Ottima come seconda auto per il weekend, la Terios si è rivelata anche compagna ideale per le trafficate strade di città, viste le compatte dimensioni (è lunga 4,055 metri compresa la ruota posteriore sul portellone), l'agilità in manovra (di soli 4,9 metri il raggio di sterzo tra i marciapiedi) e la buona abitabilità interna. Insomma, vettura prediletta sia per la montagna che lo shopping, in grado addirittura di farsi valere anche sulle dune desertiche, in virtù della sua leggerezza e di un'altezza minima da terra di ben 200 mm e vantando angoli più che favorevoli, visti i 38, 24 e 37 gradi rispettivamente per attacco, dosso e uscita.

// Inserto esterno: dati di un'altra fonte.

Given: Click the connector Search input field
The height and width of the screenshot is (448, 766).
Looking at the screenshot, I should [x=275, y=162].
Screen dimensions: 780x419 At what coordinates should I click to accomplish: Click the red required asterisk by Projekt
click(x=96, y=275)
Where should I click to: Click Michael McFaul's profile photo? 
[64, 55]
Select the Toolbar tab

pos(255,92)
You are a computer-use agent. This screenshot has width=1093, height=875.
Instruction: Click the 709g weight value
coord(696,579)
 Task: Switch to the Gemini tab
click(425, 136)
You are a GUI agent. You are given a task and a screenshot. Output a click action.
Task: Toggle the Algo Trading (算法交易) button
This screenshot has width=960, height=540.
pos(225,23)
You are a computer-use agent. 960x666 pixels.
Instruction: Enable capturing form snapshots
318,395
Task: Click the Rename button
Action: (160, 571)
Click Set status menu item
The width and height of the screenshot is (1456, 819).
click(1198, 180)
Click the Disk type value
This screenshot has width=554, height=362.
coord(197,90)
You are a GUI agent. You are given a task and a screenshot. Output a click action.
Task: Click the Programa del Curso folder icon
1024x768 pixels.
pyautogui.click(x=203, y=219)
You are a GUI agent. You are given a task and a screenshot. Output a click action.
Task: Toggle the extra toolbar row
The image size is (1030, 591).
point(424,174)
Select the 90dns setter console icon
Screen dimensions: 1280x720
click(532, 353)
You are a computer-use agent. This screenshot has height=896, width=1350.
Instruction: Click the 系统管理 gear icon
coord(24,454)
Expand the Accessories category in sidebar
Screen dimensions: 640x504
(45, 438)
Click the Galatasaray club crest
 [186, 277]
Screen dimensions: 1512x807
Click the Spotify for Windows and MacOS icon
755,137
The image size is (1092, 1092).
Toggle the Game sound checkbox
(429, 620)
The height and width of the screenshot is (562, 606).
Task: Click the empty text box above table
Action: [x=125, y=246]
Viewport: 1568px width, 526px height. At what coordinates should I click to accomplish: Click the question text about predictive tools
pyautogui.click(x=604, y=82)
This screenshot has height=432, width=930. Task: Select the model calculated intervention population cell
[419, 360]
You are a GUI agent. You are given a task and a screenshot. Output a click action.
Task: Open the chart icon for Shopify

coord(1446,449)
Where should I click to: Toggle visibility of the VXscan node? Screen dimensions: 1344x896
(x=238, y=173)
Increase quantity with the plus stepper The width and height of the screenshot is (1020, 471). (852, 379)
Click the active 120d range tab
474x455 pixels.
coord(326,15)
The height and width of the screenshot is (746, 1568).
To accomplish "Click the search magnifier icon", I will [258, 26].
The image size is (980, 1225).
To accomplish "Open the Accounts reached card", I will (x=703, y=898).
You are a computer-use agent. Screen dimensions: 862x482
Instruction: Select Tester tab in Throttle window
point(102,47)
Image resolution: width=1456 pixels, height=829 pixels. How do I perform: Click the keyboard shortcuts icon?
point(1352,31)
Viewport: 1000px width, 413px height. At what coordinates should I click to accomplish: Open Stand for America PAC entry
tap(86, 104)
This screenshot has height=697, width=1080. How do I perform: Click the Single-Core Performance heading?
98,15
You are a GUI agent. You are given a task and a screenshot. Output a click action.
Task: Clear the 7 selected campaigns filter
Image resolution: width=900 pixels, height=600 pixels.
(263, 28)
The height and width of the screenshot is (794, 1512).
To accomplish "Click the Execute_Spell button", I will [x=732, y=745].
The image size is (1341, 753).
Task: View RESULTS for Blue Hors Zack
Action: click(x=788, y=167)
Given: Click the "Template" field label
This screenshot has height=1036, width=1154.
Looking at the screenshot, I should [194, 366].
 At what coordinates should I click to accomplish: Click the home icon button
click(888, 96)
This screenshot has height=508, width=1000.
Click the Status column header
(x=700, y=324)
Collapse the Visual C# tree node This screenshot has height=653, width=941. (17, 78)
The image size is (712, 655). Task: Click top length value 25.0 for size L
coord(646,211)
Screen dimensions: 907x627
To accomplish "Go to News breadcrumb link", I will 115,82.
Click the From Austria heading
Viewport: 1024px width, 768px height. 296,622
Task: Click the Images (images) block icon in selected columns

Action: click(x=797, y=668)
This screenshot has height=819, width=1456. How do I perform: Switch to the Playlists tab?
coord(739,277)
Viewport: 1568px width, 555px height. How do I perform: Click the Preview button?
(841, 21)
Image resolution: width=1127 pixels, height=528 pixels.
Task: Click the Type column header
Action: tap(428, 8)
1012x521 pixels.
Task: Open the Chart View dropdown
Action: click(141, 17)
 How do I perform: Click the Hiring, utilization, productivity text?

Se poi si pensa ai costi di acquisto e di gestione contenuti, della serie "poca spesa-tanta resa", si spiegano i motivi del suo successo commerciale. Oggi il SUV giapponese si presenta sotto le rinnovate vesti del MY 09 e la prima cosa che viene da dire, guardandolo, è che è cambiato in poco.   

Esteticamente, un leggero lifting ora ha reso la Terios più grintosa senza però stravolgerne la natura: nuovo il disegno dei paraurti anteriore e posteriore che si presentano più avvolgenti e danno un'aria più "massiccia", nuova la calandra anteriore, anch'essa più grintosa, che ben si sposa con il nuovo disegno dei cerchi da 16" in alluminio. Rivista anche la fanaleria posteriore, oggi impreziosita da lenti trasparenti.

Anche internamente nulla è stato stravolto ma i pochi sapienti passi avanti hanno regalato un abitacolo più pratico, confortevole e piacevole. I sedili, arricchiti da nuovi rivestimenti, ben si abbinano con l'introduzione di nuove dotazioni tutte votate al confort di guida: dai comandi sul volante per il controllo dell'impianto stereo al climatizzatore automatico a controllo elettronico, disponibile per la versione Hiro 1.5.

Per questa stessa versione top di gamma sono inoltre disponibili altre chicche come gli air bag laterali, il volante in pelle e i retrovisori elettrici riscaldabili. Insomma, una media-piccola che si dà arie da grande, e ci riesce benissimo.